**Extracted data**
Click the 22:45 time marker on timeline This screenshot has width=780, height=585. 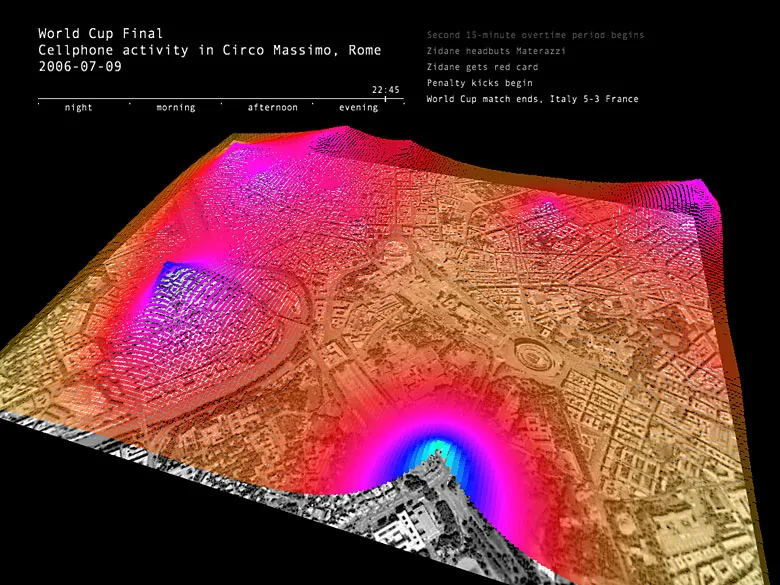[386, 90]
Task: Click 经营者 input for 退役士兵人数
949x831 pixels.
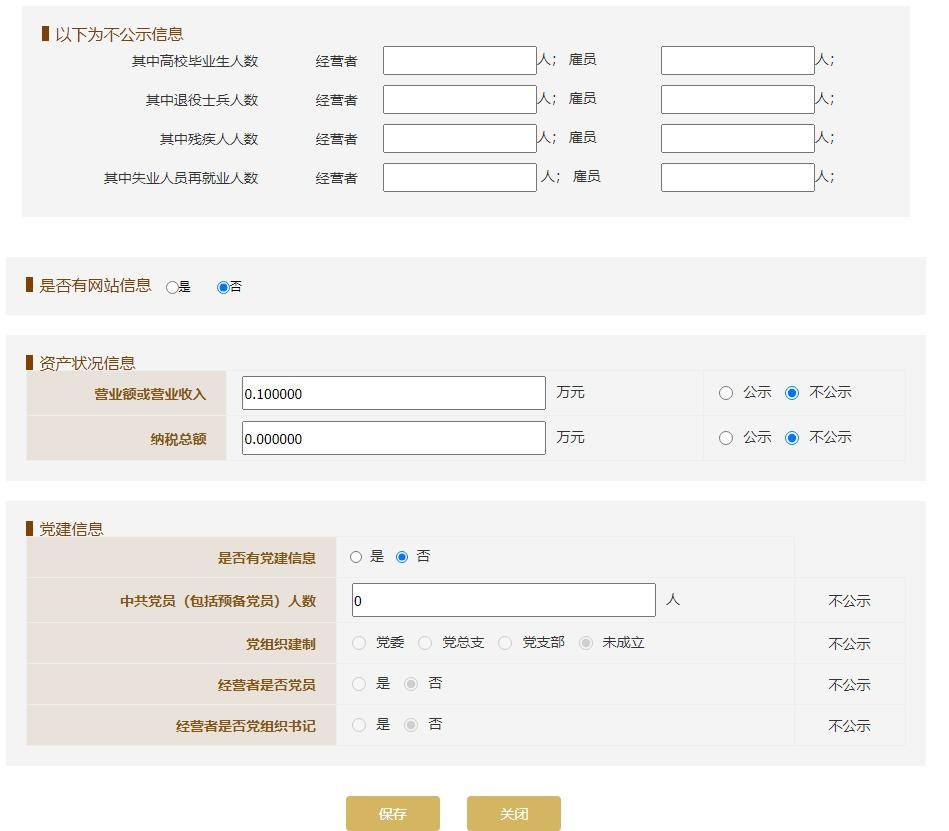Action: tap(459, 100)
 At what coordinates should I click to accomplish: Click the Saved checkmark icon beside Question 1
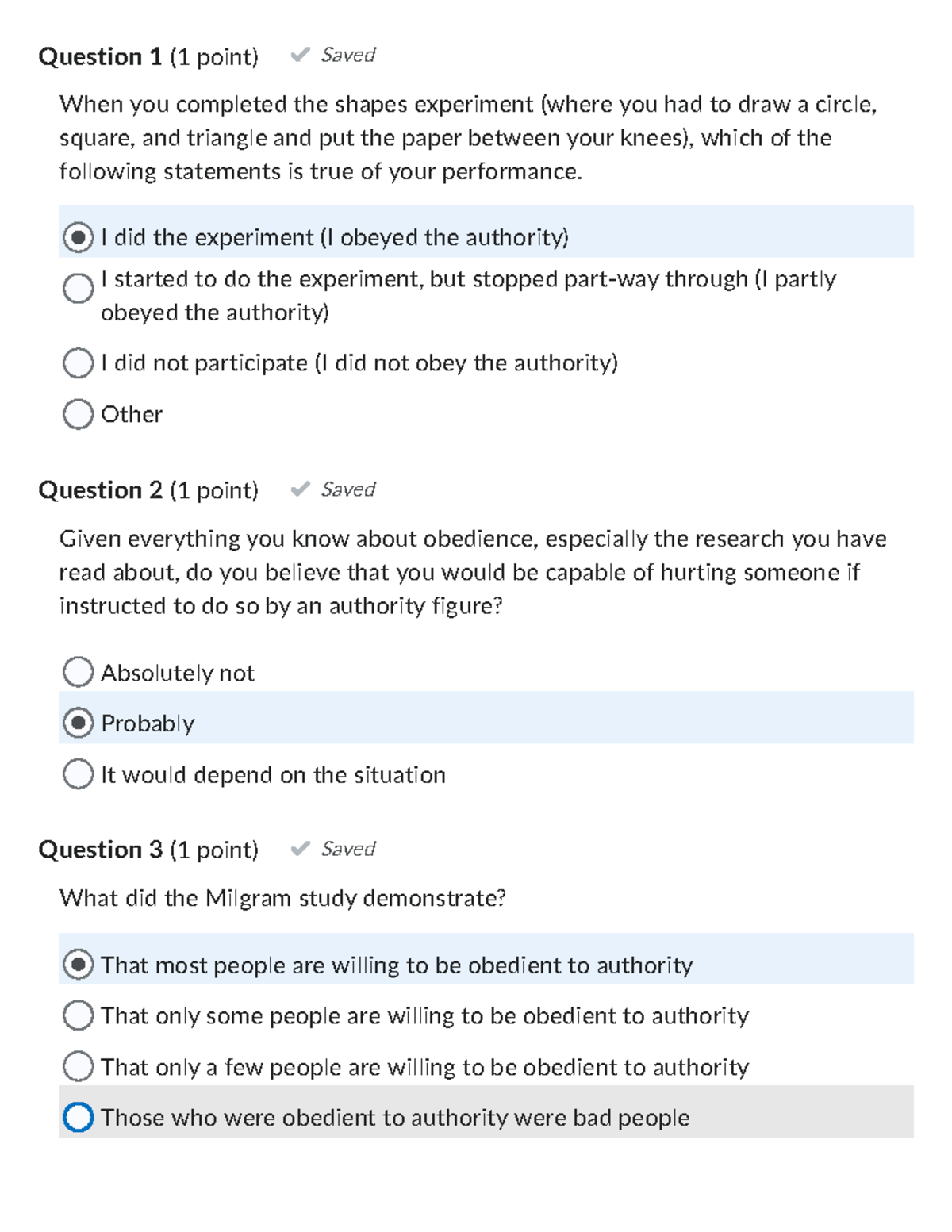(301, 55)
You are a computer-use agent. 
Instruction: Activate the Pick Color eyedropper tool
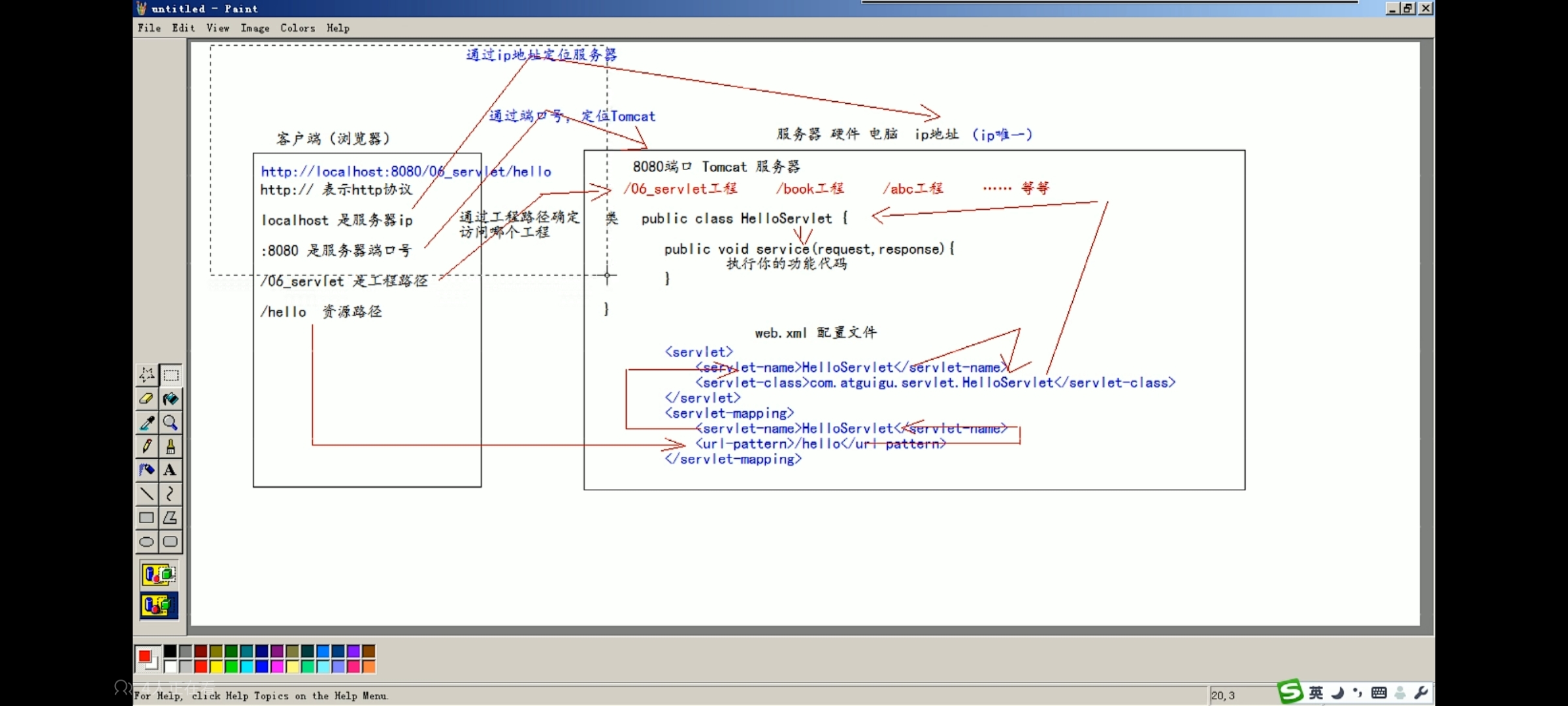pyautogui.click(x=146, y=423)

**Stated problem**
Reproduce the rows from the line containing "You are a computer-use agent." through the end of the rows, inclusive, leaving out the pictures.

**Result of this task**
You are a computer-use agent. 
Instruction: Activate the Pick Color eyedropper tool
pyautogui.click(x=146, y=423)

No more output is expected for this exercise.